[Rows of pointing data]
○ ○ ○

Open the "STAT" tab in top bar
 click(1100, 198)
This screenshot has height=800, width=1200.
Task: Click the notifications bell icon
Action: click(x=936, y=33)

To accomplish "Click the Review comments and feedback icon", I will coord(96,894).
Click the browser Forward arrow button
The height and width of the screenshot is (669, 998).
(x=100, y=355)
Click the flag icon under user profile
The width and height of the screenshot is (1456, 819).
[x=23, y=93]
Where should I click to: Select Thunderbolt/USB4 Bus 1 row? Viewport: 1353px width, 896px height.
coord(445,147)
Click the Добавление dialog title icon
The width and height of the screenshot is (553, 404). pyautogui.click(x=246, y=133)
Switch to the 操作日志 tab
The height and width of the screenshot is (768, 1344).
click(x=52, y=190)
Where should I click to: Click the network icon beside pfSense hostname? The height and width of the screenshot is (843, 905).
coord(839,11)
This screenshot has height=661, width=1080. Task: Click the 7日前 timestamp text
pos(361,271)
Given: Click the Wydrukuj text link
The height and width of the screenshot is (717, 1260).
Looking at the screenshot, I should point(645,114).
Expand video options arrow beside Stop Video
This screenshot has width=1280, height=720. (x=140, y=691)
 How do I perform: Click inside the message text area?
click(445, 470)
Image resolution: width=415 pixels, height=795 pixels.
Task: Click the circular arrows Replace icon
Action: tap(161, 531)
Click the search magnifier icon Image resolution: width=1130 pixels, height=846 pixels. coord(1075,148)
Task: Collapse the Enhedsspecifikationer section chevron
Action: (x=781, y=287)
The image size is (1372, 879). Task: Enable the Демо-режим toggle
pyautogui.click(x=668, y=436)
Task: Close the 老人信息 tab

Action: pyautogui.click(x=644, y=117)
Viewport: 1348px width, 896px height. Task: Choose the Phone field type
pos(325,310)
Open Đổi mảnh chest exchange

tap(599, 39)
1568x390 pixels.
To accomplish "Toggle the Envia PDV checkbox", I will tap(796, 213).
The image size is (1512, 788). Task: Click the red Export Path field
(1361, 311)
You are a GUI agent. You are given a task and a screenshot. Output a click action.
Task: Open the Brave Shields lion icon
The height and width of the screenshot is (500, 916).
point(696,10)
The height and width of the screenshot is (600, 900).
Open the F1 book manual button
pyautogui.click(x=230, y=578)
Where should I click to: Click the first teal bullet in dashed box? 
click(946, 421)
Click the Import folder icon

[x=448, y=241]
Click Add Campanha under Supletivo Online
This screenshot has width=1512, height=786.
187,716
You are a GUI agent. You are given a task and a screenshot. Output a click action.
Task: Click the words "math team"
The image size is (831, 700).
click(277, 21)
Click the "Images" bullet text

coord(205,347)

○ ○ ○

### GIVEN INSTRUCTION
Return every line of the records that contains the string "accomplish".

### SOLVED EXERCISE
To accomplish "Click the Review comments and feedback icon", I will coord(96,894).
To accomplish "Toggle the Envia PDV checkbox", I will tap(796, 213).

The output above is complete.